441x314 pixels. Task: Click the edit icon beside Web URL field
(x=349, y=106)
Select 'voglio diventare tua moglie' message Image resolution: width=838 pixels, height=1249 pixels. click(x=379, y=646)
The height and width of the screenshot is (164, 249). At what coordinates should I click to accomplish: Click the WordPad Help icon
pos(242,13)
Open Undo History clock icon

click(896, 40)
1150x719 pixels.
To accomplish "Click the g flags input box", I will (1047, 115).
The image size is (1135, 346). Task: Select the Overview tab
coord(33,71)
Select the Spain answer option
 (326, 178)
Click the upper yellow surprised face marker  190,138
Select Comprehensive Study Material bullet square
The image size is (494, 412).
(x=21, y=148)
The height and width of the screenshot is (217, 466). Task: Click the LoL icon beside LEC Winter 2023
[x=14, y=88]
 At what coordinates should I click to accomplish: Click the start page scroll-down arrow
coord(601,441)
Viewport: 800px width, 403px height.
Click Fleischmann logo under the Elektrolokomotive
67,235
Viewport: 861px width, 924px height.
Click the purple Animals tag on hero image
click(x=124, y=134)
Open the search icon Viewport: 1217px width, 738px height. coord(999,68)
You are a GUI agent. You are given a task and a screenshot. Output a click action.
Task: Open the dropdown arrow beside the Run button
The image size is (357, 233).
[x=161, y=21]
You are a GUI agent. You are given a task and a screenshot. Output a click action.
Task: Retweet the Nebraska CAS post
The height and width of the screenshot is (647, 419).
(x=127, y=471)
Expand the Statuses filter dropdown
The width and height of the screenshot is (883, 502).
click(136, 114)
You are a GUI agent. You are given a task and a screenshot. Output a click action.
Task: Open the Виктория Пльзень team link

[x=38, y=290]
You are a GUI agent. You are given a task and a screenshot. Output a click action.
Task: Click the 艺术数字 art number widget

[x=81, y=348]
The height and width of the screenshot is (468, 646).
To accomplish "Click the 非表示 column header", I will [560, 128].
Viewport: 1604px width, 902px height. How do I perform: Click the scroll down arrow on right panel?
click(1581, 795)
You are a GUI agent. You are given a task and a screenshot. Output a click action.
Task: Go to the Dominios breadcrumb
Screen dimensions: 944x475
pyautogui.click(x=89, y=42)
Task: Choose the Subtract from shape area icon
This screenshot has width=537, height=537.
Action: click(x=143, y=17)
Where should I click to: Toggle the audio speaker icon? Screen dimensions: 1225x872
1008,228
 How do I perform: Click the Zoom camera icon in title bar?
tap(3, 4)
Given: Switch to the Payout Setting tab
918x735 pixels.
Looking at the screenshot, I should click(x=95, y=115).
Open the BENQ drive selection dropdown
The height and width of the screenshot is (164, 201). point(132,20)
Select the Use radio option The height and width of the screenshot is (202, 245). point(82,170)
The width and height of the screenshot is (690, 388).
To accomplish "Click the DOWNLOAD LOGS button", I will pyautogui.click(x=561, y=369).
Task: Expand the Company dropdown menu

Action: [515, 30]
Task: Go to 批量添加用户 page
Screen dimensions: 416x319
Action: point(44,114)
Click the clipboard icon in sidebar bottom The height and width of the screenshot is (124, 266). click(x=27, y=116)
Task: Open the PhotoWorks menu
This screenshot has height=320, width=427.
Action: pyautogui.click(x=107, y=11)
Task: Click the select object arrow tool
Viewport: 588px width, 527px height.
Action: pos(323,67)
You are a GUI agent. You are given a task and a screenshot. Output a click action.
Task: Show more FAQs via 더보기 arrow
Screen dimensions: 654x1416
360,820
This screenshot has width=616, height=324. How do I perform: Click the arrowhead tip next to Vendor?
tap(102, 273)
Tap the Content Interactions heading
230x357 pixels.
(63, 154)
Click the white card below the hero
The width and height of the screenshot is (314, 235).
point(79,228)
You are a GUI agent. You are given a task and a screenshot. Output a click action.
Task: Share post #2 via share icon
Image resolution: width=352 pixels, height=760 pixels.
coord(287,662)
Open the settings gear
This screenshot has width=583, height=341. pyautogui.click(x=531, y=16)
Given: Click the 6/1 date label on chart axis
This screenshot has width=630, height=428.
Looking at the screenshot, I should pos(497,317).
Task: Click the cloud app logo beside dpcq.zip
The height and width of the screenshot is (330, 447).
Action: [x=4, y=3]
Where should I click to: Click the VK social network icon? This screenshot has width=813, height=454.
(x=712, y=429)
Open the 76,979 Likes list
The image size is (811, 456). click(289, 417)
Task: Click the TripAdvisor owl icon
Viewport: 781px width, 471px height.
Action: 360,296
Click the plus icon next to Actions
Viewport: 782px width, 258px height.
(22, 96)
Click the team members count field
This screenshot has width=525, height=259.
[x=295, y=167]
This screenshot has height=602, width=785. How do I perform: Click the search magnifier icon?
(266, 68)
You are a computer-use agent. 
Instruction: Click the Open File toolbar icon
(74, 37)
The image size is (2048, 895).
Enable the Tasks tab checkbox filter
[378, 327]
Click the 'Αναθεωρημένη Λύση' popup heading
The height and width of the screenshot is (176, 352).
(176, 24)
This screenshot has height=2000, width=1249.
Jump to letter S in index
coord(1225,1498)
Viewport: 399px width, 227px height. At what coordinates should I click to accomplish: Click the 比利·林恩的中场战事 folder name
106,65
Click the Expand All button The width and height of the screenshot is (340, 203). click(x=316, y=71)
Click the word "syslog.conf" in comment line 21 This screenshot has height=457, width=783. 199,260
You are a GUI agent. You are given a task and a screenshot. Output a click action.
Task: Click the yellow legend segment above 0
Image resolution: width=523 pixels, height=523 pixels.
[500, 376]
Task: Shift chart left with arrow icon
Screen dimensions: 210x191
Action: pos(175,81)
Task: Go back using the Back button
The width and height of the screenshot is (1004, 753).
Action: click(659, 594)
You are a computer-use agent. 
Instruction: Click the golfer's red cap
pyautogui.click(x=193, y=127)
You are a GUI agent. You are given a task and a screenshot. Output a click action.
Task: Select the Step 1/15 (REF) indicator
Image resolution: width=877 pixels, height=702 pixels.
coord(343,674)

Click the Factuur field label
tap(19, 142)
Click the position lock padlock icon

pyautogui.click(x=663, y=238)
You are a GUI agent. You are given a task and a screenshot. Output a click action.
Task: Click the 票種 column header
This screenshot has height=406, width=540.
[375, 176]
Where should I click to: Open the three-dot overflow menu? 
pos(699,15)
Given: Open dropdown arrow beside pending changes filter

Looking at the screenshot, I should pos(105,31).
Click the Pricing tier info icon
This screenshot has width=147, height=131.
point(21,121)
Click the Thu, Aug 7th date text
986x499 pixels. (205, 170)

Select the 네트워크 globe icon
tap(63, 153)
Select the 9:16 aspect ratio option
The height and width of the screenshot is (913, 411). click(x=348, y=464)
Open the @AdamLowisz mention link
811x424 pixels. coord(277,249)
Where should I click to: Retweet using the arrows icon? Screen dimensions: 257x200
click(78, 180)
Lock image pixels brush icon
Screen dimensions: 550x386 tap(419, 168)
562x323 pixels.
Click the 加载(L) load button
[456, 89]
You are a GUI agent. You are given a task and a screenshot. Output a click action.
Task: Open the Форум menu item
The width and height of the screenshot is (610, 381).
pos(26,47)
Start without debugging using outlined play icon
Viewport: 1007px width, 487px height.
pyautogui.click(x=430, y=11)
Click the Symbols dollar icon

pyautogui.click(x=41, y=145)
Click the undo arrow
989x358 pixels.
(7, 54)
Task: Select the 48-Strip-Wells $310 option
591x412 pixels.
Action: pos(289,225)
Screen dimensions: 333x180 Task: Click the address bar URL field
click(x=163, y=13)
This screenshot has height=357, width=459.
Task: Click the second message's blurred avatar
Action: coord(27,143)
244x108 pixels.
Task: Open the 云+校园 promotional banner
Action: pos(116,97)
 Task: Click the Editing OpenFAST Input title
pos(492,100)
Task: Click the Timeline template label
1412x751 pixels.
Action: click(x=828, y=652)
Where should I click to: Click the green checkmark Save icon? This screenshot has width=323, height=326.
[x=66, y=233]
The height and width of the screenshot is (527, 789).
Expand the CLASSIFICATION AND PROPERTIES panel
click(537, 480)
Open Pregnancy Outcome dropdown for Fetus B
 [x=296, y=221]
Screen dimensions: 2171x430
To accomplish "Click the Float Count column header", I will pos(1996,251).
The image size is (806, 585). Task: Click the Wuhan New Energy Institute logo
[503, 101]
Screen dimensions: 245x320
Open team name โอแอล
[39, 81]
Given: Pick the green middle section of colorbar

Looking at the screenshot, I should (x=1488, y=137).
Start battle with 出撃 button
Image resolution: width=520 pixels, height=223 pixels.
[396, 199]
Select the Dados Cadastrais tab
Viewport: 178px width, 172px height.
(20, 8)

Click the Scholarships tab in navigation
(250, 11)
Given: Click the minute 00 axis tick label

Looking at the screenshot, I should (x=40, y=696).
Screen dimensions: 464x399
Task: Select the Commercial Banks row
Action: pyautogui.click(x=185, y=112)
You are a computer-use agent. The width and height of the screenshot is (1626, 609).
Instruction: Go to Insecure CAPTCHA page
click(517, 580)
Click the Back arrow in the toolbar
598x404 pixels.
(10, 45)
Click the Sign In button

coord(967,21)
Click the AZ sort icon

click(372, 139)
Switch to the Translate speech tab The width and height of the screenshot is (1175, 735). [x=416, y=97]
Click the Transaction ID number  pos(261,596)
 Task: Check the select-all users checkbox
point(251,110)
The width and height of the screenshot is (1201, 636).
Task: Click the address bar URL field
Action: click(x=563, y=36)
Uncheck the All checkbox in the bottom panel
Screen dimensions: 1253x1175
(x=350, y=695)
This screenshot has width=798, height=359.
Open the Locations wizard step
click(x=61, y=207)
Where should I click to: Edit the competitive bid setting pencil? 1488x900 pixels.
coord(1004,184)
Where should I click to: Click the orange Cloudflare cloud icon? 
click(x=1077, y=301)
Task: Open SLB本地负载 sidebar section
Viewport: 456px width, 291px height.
= = = = = = =
Exercise description: Please write out, exactly as they appear above, only the lines in the stretch from the line with "562x323 pixels." through the line with "Start without debugging".

Your solution:
562x323 pixels.
Click the 加载(L) load button
[456, 89]
You are a GUI agent. You are given a task and a screenshot. Output a click action.
Task: Open the Форум menu item
The width and height of the screenshot is (610, 381).
pos(26,47)
Start without debugging using outlined play icon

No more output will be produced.